Norway - Full Moon 101 - 12/26/04
No Music Requests
Last Train is the small pub only a few paces off Oslo's main street Karl Johan.
It's also the waterhole for many of Oslo's pop and rock musicians. Here's a little
stage for them to perform live, as well. Several bands and artists have visited this
stage during the years, some of them much too big to play in a pub with this limited
capacity. 50 people inside the door and it's crowdy. With 120 it's a real mess! A
few years ago Last Train celebrated its own 10 years anniversary with a CD album
called Peek-A-Böö! including 21 young and aspiring Norwegian bands. Now 20 years
has passed and it's time for a second anniversary record. Only 20 bands this time,
but it fits the number of years involved. A few bands are still young and aspiring
and are represented on both albums. Some of them ought to be well-known names for
regular visitors at our kafé, too: The Tables, Astroburger, Anal Babes - and a
reformed Sister Rain?. I don't think I've heard anything from The Time Lodgers
in the past 10 years. "Here We Go Again" is probably an old recording, a
whistle-worthy pop song with great 60s phasing reverberations that ought
to have been released years ago.
I thought Last Train mainly was a pop venue. During the last years it seems
the rockers have invaded the pub as well. Some of our finest rock groups
participates: Gluecifer, We, Big Bang, even Madrugada and Turboneger. The
album is a mixture of great cover versions, several originals and a couple
of live-performances recorded at the pub itself.
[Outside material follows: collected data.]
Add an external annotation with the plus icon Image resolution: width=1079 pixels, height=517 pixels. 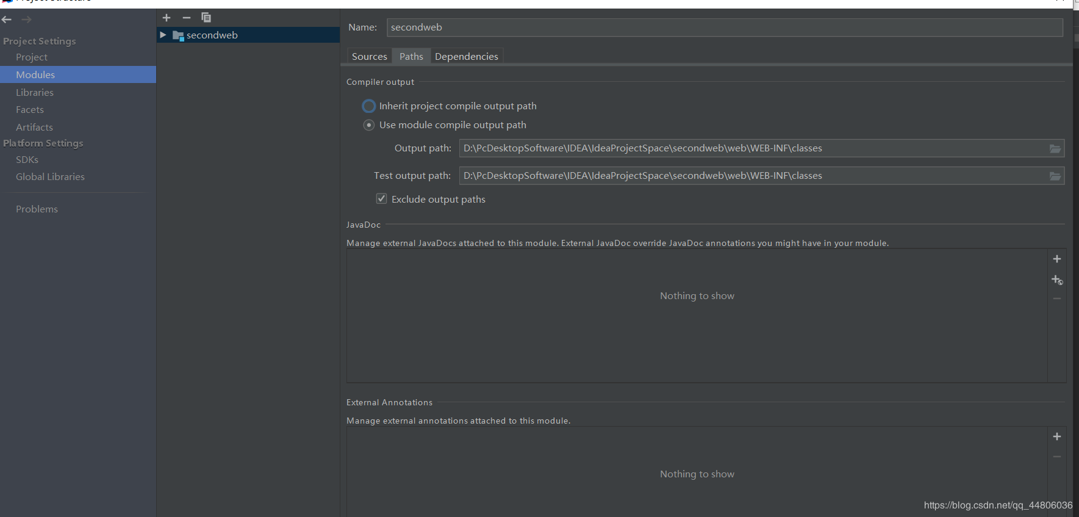[x=1057, y=436]
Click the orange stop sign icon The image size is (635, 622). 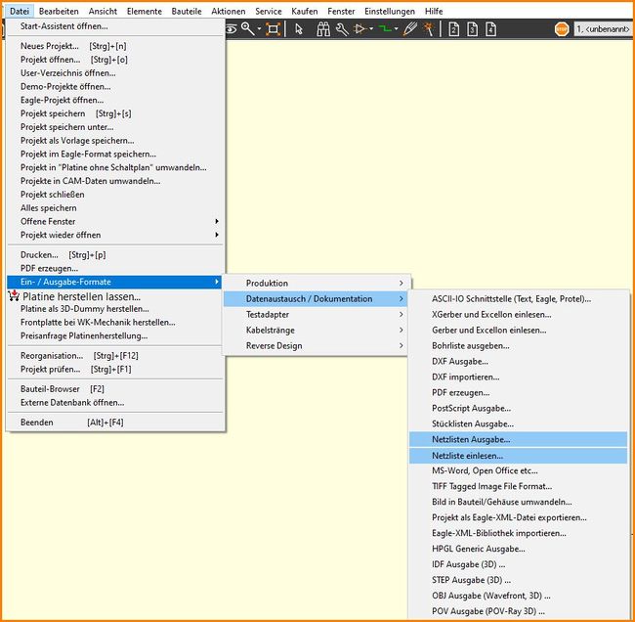click(561, 29)
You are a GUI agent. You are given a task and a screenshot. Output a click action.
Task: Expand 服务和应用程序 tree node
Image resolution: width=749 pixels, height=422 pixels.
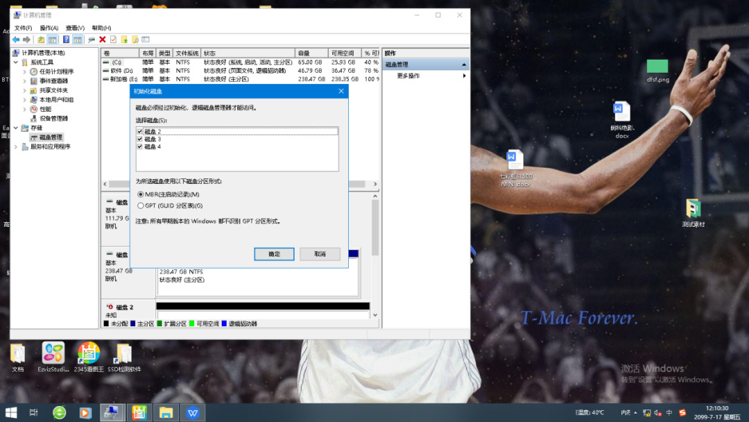point(16,146)
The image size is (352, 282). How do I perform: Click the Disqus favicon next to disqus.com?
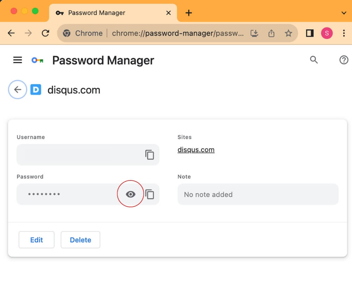click(36, 90)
The Team Spirit starts the ball with "Ain't It fun?" by Rockets From The Tombs/Dead Boys.
Murky guitars high and low, not unlike the temporary reformed Rockets' version released
earlier this year. Only the vocals are younger and fresher. Let's stick to cover versions
by old American heroes for a while. Roky Erickson is represented twice: Madrugada's almost
nine minutes version of "Slip Inside This House" is tough and confident as hell. I've
seldom witnessed a more confident recording by a high-profiled Norwegian band. The
original from 13th Floor Elevator's second album sounds muddy and amateurish by
comparison. "Cold Night For Alligators" by We is altogether straighter despite
a theremin. Rock on! Some of us here at the Luna Kafé headquarters have been
somewhat sceptical about Euroboys' new americana/soft rock approach of late. (Soft rock revival?!
Then bring on true soft rockers Muffe and Gækki instead of the ultra-derivative Euroboys - editor's note.)
Big Star's "ST 100/6" is not a bad choice, though the electric piano sequences
and saxophone solo is not my kind of tea bag. I'll stick to the original less-than-a-minute
song in the long run.
In the pure pop category, beside The Time Lodgers, old friends like American Suitcase
and Astroburger keep the spirits high. Even King Midas sounds better than in a long
time, and yes, "Going Home" was recorded in 1998. A Sister Rain in fine form serves
a mellotron- and organ-drenched contemplating little something called "That's All"
Nice! Only The Tables disappoints. Well, "Chase The Rainbow" is a wonderful song,
but seems to be lifted straight off their last/latest album Nevermynd The Hillocks.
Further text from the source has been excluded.